Part of the exhibition was made up of a series of 11 objects linked to Branwell, for each of which Simon had written a poem. I really liked this and bought a copy of the nicely produced booklet that accompanied it. The idea was to explore Branwell’s colourful history and mark his rise and fall.
 
But the part of the exhibition that made the most impact was the installation in the parsonage itself; a dramatic recreation of Branwell’s room, in the actual room he used whilst living in the house (see extra). The installation imagines how the room might have looked during the 1830s, when Branwell had ambitions to be a painter, a writer, a poet. So paint is splattered, paper is scattered, hopes and dreams are envisaged and torn apart. He disappointed his family; he disappointed himself. I think this room says it all.
 
The central event that Simon uses was when Branwell, as a nineteen year old budding poet, wrote to Wordsworth, enclosing a poem and asking for an opinion. The letter, full of arrogant enthusiasm, was never answered. 

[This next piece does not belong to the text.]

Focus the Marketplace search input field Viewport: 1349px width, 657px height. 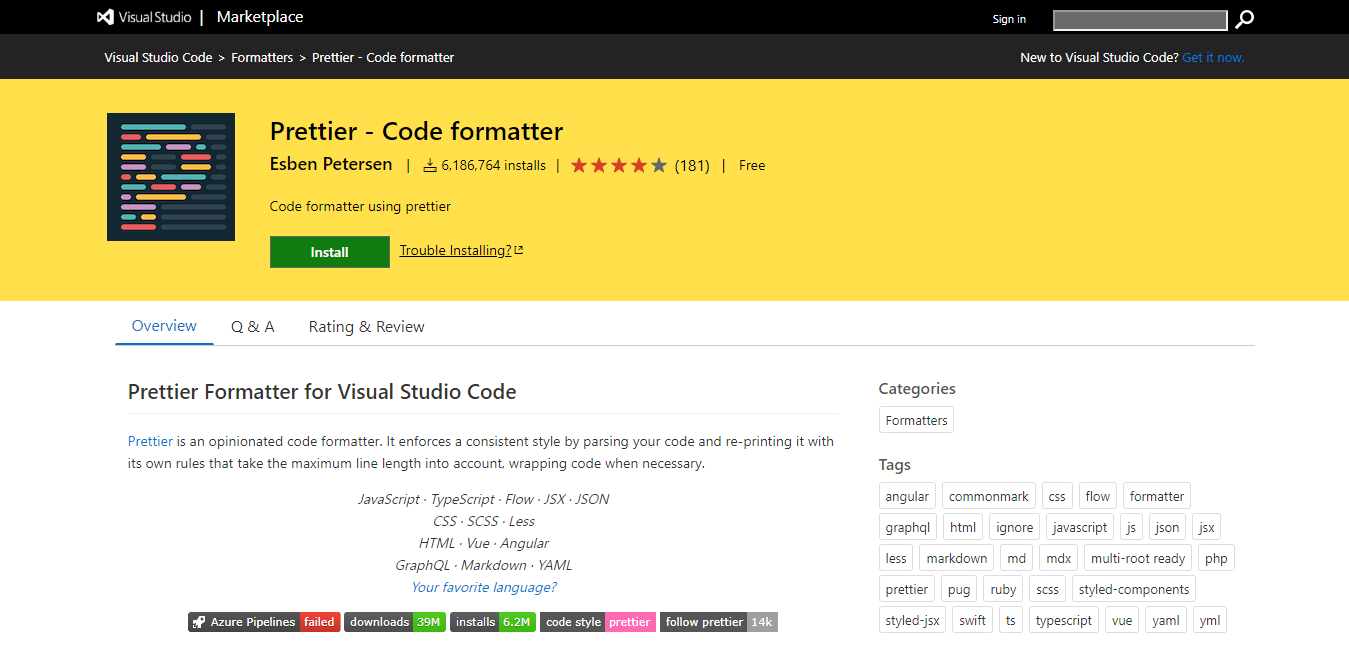point(1140,20)
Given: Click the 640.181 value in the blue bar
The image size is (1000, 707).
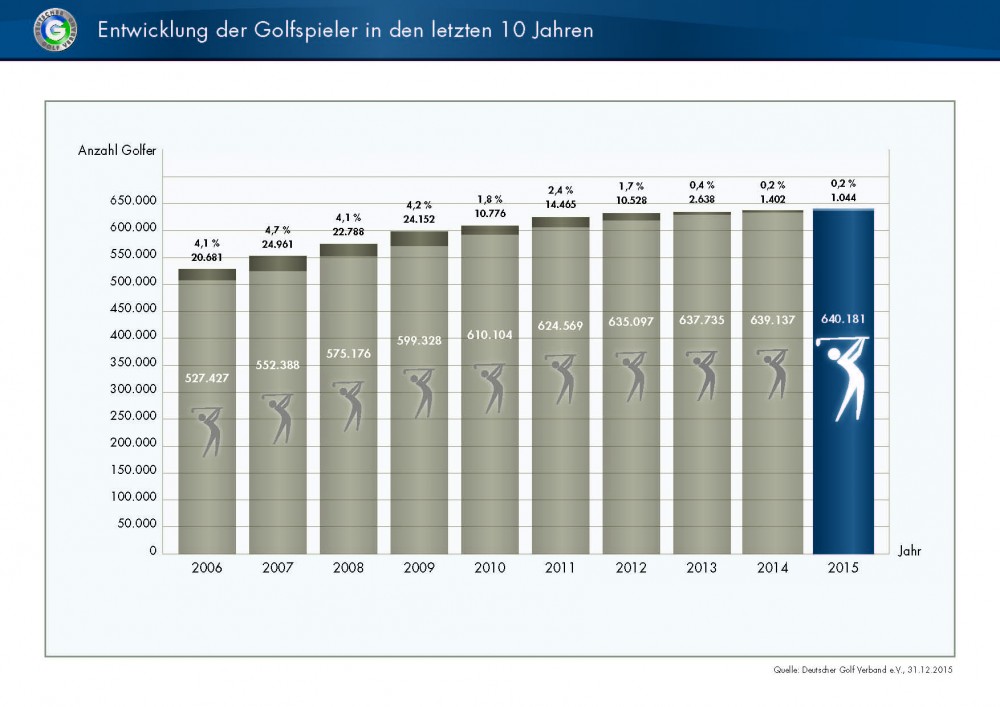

This is Simon Armitage’s poem:
 
William, It Was Really Nothing


The young pretender has cocked his hat 
towards Westmorland. Picture the great bard,
mid-breakfast, letter in hand,
eyes on stalks and jaw hanging loose,
a loaded knife-blade of Dorothy’s damson preserve
stalled between lidded porcelain jam-pot and toast,
blood-scabs of red sealing wax crumbed
on the cloud-white tablecloth.

(Thinks: if Paul Pogba cost eighty-nine million plus,
what am I worth?). Except


what glittered like charmed finches over Haworth Church
drifts as rain across Scafell Pike. No reply:
the parsonage clock patrols the night-shift
in jailors’ boots. Outside the moors play dead.